Another important use of life insurance is Wealth Replacement. If you make a substantial gift to Wentworth-
Douglass Foundation, you are often reducing the amount of your assets that will go to your heirs. Increasingly, donors are using some of their tax savings (from their charitable deduction) to purchase an insurance policy on their own life and make their heirs the owners and beneficiaries of that policy. When properly constructed, this wealth replacement strategy can permit both a larger gift and a larger legacy for your heirs. Please talk to your tax, financial or legal advisor to make decisions best for your own situation.
Retirement plans make excellent charitable gifts at the time of death. The Foundation can be named to receive all or a portion of company pension plan, an IRA, a 401(k), or a Keogh plan. Retirement plan assets are often subject to extremely high estate taxes and the income is fully taxable when received by an individual beneficiary.

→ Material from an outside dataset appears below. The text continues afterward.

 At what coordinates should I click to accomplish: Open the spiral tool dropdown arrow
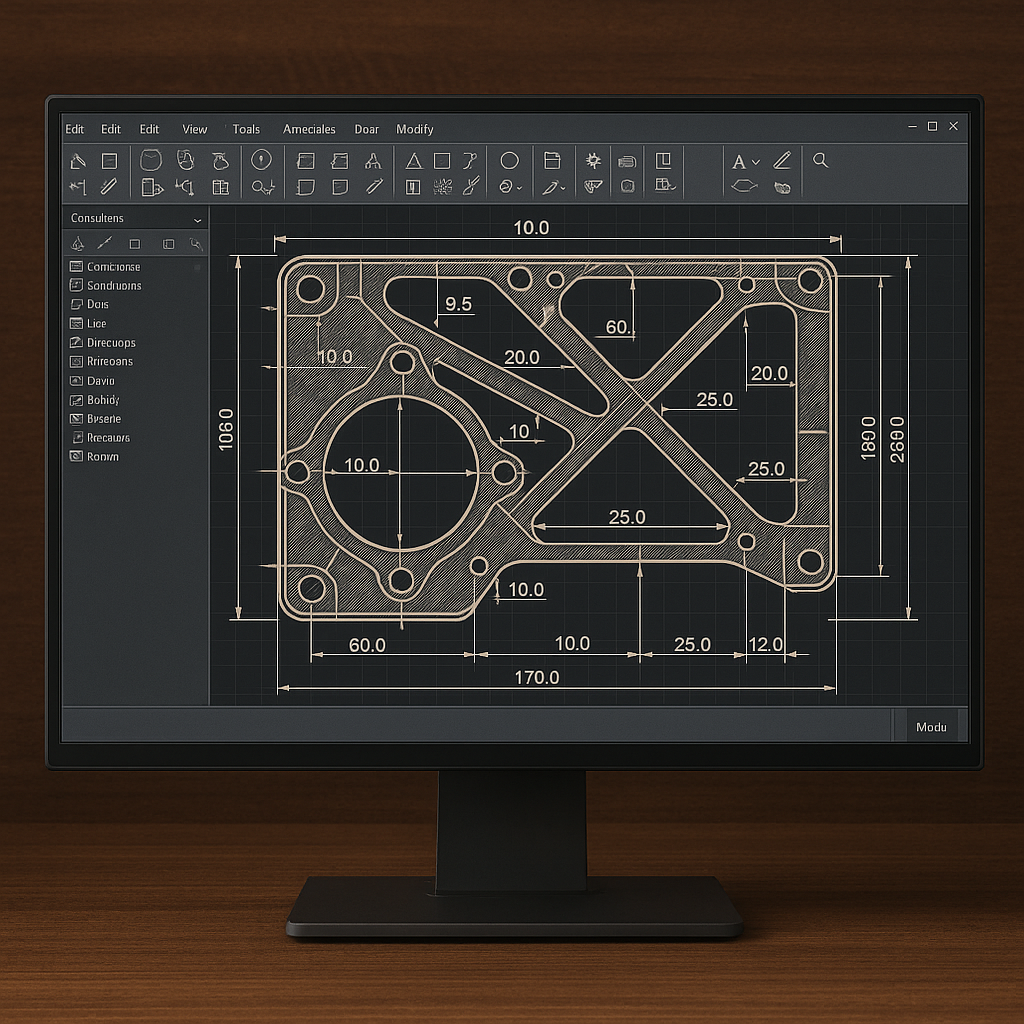coord(519,187)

Making a charitable gift may be a better use of these assets.
By naming the Foundation as the beneficiary of a retirement plan you maintain control over the assets during your lifetime, but at your death the plan passes to the Foundation free of both estate and income taxes for the use you have specified at the Hospital. When creating your estate plan you may wish to consider leaving heirs other assets, such as cash and securities that are not as highly taxed and naming the Foundation as the beneficiary of your plan.

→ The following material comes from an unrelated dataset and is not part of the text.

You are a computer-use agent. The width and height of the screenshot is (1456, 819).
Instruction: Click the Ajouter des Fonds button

Retirement Plans seem to be the best kept secret in gift planning. Gifts from these assets often make better
financial sense to the donor than gifts of cash, securities or property. In the years since IRAs and 401(k)s and
other personal retirement plans were established, many people have deposited significant funds which have grown rapidly as the financial markets have set records. Your retirement funds may well be a very significant part of your estate now. In your estate, those funds will be taxed more heavily than others, and it may make good sense to commit those to Wentworth-Douglass Foundation instead of other assets. In some estates, retirement funds can face taxes as high as 80%, leaving little for heirs. Please talk to your tax, financial or legal advisor to make decisions best for your own situation.
Wentworth-Douglass Hospital & Health Foundation is a 501(c)(3) charitable organization. Gifts are tax deductible to the full extent of the law.